Lucia has been an Industrial Designer for over fifty years and is an Adjunct Professor at Pratt where she studied with Rowena. She is renowned for picking the pink and orange color scheme for Dunkin’ Donut’s — based on her five-year-old daughter’s favorite colors. She was in the Bard Graduate Center’s exhibition and major publication: Women In Design/1900 – 2000. She worked for Sandgen and Murtha, Delco Tableware International, Minners & Co. and with George Nelson Associates, where she worked on the amazing 1959 American Exhibit in Moscow designing the exhibition with a team of 8 from the Nelson office plus Charles and Ray Eames, Buckminster Fuller, and Bill Katavolos. And the clocks she designed while at the Nelson Office are still available at the MoMA store!
Lucia N. DeRespinis joins the other champions of the Abstract Principals of Visual Relationships who have received the award, including Gina Caspi, Ivan Rigby, Eva Zeisel, Gerald Gulotta, William Fogler, Eugene Grossman, Ralph Appelbaum, James Fulton, Louis Nelson, Judy Collins, Bruce Hannah, and Ted Muehling. These teachers, entrepreneurs and designers embody the mission of the fund: to encourage and guide a systematic educational approach to all forms of visual expression, which is inspired by Rowena’s teaching.
Contact: Tucker Viemeister, 1239 Broadway, NYC 10001, 917 969 6268
About the RRK Fund
The Rowena Reed Kostellow Fund at Pratt Institute was organized after her death in 1988 to continue her teachings by supporting scholarships, publishing and programs. Rowena, with her husband Alexander Kostellow and Donald Dohner, created Pratt's Industrial Design program merging form, function, and industry.
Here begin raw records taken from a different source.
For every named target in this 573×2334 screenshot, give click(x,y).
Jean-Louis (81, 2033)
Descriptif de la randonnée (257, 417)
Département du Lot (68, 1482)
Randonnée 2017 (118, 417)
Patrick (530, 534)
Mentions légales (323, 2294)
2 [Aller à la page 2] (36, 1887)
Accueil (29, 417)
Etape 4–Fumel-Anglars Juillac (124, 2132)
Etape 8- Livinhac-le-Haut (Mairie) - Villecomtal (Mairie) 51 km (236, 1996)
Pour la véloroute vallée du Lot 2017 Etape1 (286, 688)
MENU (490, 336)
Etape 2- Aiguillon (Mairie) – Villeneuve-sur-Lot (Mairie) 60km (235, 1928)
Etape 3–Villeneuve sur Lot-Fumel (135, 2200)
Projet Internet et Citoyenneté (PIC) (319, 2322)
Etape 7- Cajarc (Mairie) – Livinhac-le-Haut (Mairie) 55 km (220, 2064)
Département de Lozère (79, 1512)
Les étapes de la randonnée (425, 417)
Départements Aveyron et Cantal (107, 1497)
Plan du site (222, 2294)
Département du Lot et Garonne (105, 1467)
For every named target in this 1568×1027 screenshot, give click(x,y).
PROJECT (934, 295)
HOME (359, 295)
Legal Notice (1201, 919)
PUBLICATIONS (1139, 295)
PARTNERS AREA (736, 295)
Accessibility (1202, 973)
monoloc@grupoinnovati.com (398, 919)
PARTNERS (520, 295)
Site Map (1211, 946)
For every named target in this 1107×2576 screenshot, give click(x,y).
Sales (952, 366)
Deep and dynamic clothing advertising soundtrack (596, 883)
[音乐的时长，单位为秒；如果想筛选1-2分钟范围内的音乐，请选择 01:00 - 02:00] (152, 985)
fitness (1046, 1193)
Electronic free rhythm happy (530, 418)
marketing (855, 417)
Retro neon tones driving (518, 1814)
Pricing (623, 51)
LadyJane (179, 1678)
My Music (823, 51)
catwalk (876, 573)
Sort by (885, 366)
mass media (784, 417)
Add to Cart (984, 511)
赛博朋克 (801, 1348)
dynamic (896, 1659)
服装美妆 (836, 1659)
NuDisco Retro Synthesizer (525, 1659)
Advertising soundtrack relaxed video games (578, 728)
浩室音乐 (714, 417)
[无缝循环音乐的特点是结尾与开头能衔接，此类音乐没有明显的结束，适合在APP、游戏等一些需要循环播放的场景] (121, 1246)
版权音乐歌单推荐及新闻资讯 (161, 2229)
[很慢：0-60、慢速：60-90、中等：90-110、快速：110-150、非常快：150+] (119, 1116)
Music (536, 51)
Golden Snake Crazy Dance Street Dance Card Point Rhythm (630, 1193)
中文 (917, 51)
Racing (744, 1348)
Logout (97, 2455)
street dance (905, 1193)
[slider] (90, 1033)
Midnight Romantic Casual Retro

Their objective was to develop an education system based on analysis of abstract visual relationships that would be valid for all forms of visual expression, including architecture, product design, graphic design, and fine art.
The program flourished and became the foundation of many courses and ID programs around the world. For over 50 years, Rowena taught three-dimensional design at Pratt, where she told her students “If you can't make it more beautiful, what's the point?”